WHAT NEEDS TO BE DONE - Please write out everything in the entries below from the line containing "Given: Click the Documentos label in sidebar" down to the line containing "coord(829,155)", both included, with every character unchanged.

TASK INPUT -
------------------------------------------------

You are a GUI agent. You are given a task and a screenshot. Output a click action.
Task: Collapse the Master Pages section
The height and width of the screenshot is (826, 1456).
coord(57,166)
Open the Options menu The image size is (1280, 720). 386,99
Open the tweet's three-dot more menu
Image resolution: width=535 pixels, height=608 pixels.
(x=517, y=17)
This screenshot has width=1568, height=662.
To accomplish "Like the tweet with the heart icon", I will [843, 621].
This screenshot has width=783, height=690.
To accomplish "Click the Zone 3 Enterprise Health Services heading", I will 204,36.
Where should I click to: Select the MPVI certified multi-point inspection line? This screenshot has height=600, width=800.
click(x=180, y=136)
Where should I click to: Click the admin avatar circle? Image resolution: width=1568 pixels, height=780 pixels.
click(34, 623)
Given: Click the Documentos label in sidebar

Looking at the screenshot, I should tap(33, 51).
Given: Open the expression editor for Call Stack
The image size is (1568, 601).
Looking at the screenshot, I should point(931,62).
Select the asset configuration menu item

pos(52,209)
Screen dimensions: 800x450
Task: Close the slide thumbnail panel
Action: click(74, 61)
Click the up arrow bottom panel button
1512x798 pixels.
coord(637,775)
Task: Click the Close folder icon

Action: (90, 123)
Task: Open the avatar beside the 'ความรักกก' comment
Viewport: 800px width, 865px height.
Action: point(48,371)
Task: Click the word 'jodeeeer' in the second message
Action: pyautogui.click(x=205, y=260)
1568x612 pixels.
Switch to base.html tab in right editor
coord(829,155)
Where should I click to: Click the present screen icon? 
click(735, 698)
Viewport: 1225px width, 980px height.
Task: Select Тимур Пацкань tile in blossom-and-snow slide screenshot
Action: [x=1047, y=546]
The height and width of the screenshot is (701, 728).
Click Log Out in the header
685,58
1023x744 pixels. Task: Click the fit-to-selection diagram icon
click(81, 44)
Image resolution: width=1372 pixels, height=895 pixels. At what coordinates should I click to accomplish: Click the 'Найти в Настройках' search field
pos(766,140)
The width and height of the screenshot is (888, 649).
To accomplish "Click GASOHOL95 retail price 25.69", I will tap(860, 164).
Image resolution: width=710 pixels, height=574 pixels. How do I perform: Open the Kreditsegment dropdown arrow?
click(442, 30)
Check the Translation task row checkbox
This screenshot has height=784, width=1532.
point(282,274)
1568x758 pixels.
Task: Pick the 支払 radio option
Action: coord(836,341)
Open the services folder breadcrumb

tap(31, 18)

------------------------------------------------

CORRECT ANSWER -
Given: Click the Documentos label in sidebar

Looking at the screenshot, I should tap(33, 51).
Given: Open the expression editor for Call Stack
The image size is (1568, 601).
Looking at the screenshot, I should point(931,62).
Select the asset configuration menu item

pos(52,209)
Screen dimensions: 800x450
Task: Close the slide thumbnail panel
Action: click(74, 61)
Click the up arrow bottom panel button
1512x798 pixels.
coord(637,775)
Task: Click the Close folder icon

Action: (90, 123)
Task: Open the avatar beside the 'ความรักกก' comment
Viewport: 800px width, 865px height.
Action: point(48,371)
Task: Click the word 'jodeeeer' in the second message
Action: pyautogui.click(x=205, y=260)
1568x612 pixels.
Switch to base.html tab in right editor
coord(829,155)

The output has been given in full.